Méndez lo hizo

Méndez lo hizo
CENTRAL 2 - RIVER 1: De la mano de Jesús, Central consiguió su tercer triunfo. El volante, alma del puntero por ganas y fútbol, le hizo pagar a River el pecado de haberlo dejado ir. Al equipo de Gorosito no lo salva ni Dios...
La paradoja de esta semana para River se llama Jesús Méndez, aunque este nombre, circunstancial y pasajero, será reemplazado por otro a la brevedad. El presente millonario invita a eso, a que jugadores descartados hace no tanto, que deberían estar triunfando con su camiseta y no con otra, juegan un partido descomunal, guiados por su propio talento pero también por el despecho, el rencor y las ganas de revancha. El cinco de Central jugó para demostrar, y vaya si lo hizo, que River se había equivocado con él, en una posición en la que el Millo compró de apuro al paraguayo Paniagua y lo usó de titular sin conocerle ni la voz, e hizo regresar de un retiro de tres años a Almeyda. Por más que el Pelada haya jugado un buen partido, su presencia y el hecho de que haya sido de lo mejor de su equipo ilustra qué profundo es el sótano de Figueroa Alcorta.

Méndez tuvo energía para presionar, pulmones para desbordar y fútbol para hacer jugar a un Central lleno de juveniles voluntades. Ninguno de estos atributos los tuvo River.

La adrenalina de Méndez y su pandilla marcó el ritmo del juego. El partido tuvo el paso que propuso Central, que con una presión asfixiante ahogó la titubeante salida visitante y obligó a River convivir con un compañero indeseable: el pelotazo.
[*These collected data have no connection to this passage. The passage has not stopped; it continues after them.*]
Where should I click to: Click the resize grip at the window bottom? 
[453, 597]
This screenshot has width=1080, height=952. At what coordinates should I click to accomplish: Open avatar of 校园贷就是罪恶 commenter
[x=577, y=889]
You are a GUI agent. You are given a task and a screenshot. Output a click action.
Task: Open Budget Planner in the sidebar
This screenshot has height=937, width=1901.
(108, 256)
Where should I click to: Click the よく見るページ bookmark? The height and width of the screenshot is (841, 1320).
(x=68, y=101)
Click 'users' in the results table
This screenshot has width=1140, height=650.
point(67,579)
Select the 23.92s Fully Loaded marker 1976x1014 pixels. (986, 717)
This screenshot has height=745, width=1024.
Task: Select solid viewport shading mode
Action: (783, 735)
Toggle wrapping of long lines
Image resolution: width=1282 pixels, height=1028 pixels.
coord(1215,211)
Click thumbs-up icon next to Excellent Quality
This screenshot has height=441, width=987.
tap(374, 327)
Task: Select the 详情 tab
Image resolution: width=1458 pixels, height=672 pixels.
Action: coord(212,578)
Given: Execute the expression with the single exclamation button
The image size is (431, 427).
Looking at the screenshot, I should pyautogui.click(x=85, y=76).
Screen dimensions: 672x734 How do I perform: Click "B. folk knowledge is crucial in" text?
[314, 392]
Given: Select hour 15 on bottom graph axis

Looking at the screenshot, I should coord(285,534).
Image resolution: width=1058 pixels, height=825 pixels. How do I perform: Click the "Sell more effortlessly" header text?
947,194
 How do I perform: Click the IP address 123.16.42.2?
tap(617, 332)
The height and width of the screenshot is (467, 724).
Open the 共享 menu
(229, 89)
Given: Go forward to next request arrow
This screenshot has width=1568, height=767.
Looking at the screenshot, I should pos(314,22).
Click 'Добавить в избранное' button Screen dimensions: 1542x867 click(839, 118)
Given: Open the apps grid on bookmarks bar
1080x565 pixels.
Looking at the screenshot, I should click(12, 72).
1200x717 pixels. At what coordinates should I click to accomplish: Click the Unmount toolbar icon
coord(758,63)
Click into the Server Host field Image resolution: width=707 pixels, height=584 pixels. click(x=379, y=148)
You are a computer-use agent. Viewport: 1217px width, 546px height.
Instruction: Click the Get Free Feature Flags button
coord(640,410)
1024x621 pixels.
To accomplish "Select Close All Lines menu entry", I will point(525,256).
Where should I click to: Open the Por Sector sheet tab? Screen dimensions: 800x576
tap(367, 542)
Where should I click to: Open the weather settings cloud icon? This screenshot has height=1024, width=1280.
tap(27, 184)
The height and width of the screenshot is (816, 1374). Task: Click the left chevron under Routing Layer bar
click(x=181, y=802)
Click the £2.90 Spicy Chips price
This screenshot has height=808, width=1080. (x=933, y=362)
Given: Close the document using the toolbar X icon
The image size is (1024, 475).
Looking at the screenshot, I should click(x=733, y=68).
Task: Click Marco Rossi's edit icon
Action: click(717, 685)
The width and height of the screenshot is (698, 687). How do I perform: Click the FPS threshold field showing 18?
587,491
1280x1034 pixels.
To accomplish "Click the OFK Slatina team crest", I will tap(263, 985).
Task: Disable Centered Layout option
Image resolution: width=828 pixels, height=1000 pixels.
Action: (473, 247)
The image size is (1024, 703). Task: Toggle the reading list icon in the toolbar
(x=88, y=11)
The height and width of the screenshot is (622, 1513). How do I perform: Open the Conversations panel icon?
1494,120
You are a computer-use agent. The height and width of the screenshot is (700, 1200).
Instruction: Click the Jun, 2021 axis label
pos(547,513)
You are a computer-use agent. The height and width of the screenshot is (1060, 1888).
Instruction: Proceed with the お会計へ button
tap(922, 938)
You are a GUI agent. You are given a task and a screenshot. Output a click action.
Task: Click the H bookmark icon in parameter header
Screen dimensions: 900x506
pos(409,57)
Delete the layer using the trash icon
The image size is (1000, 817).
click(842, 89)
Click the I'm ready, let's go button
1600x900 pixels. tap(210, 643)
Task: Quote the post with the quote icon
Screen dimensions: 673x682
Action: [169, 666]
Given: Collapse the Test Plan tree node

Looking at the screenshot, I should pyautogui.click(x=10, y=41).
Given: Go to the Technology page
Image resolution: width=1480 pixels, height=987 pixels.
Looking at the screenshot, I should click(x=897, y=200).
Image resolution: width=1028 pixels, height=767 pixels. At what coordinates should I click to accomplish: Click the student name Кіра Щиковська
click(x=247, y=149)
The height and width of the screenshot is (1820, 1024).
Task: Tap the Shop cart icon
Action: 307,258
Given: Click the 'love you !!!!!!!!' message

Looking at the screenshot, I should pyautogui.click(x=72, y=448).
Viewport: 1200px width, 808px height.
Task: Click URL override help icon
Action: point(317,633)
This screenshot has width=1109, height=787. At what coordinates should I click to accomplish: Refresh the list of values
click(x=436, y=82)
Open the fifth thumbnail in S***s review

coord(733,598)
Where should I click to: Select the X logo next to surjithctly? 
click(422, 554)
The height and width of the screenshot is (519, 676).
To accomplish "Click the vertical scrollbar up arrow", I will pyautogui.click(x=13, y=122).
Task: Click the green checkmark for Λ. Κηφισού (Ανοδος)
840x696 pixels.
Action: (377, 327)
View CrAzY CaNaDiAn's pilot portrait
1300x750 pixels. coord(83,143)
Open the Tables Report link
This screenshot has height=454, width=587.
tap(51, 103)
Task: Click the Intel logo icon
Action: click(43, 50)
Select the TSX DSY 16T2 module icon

Para colmo, en el primer centro serio Burdisso cabeceó con la misma facilidad que Luisao lo hizo el sábado en el mismo área (pese a estar marcado por Cabral, quien se cayó solo) y puso el primero. Desde afuera, Gorosito miraba cómo su equipo mostraba los problemas de siempre: nulo desequilibrio por los laterales, nulo circuito de juego ni individualidades que manden en el uno contra uno. Fabbiani aislado, Ortega lejos de la pelota, y el partido en el bolsillo de Central.

Recién respiró algo el Millo cuando Central cambió el aire sobre el final del PT. Almeyda casi la mete desde 40 metros y Buonanotte lo perdió cuando Fabbiani le había bajado una pelota de manera impecable. Central se tiró atrás y lo dejó venir, pero River siguió chocando contra sus problemas de siempre. Encima, Fabbiani tuvo una chance en el área chica, pero resolvió con una displicencia que da para pensar si el Ogro entiende en qué lugar está y en la situación que vive su equipo. Dos minutos después, Mendez se llevó a la rastra a todo el sector izquierdo visitante, y metió el centro mortal para el segundo. Solamente cuando entró Mauro Díaz el equipo de Pipo mostró algo distinto. El gol, de carambola, le puso incertidumbre al resultado, pero desde el juego nunca estuvo en duda quién mandó toda la noche. Méndez lo hizo.